Last week friend Toni and hiked the Rail Trail at Ankeny National Wildlife Refuge, which is even closer to her Albany home than Finley NWR, where we usually hike. The Rail Trail is not on an abandoned railroad line. It was named because it's a good place to see rails, Sora and Virginia, in the marshy areas.

But we didn't. We did, however, see grebes, herons, frogs and strange, oblong, floating objects that we don't know what are. Friend Hazel, however, sent this website that makes my nutria scat guess look correct. Ugh. http://skagitnutria.howitworks.com/what-is-nutria.cfm


One of the grebes was close to our boardwalk, but in an odd plumage I didn't recognize. After searching the books and web, I decided it must be a juvenile plumaged Pied-billed Grebe.




We saw other odd creatures. Toni identified this miniature green hippo and a crocodile coming up from under a log.





The crocodile doesn't look quite so crocodilian from a distance. Other areas of the boardwalk are not so close to water in this dry season, but lovely nonetheless and full of woodland birds. Here's Toni on the boardwalk.

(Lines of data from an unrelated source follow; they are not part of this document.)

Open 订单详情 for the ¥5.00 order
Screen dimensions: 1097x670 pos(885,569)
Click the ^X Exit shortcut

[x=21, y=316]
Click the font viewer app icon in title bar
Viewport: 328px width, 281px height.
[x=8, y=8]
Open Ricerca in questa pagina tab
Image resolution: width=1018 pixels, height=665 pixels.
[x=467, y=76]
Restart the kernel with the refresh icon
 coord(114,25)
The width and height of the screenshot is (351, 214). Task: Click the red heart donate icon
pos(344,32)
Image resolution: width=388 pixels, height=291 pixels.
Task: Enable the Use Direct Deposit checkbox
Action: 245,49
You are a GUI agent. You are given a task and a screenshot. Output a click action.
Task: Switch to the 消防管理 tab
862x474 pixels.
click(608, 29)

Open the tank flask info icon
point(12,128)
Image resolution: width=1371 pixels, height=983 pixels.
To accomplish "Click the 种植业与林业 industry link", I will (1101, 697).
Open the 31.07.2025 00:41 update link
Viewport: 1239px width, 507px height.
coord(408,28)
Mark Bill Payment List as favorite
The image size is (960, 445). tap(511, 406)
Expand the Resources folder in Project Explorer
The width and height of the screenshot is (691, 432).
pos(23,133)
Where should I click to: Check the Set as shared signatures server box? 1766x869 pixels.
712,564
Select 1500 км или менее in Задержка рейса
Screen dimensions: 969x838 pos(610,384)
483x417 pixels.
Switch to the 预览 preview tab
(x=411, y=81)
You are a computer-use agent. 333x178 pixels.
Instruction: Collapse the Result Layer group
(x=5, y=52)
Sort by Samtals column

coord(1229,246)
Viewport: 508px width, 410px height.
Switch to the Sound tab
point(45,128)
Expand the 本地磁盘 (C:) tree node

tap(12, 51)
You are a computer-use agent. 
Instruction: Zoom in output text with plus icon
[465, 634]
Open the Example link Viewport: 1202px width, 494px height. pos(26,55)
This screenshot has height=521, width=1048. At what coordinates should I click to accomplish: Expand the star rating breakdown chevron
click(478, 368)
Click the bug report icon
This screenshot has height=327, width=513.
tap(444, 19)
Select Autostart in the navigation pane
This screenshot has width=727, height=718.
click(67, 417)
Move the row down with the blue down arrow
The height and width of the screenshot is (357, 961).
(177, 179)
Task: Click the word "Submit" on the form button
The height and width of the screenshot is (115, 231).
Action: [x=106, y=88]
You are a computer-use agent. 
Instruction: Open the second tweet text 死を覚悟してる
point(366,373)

The boardwalk eventually ends but the trail proceeds around fields and alongside a hedgerow by the road, returning to its beginning. That hedgerow was full of bushtits, chickadees, flycatchers, cedar waxwings, towhees, and other passerines. Although this Western Wood Pewee was very cooperative about landing in view, the lighting was not so good on this warm afternoon and neither are my photos.

After leaving the Rail Trail, we drove to the kiosk at what I believe is called Eagle Marsh. As always, there were plenty of waterfowl here, including one White Pelican demonstrating why Ogden Nash thought a pelican's bill can hold more than it's belly can.


The shorebirds were pretty distant, but by calls we were able to figure out that we were seeing both Greater and Lesser Yellowlegs. A Red-winged Blackbird flew in and landed near a resting Yellowlegs, so I think that one is a Greater, since it is so very much bigger than the blackbird.


In order to make the habitat less attractive to the invasive nutria (which we also saw), some of the water areas at Ankeny have been drained and the weeds are being removed. Nevertheless, there were plenty of birds around on that warm August afternoon... along with those rarer creatures: hippos and crocodiles.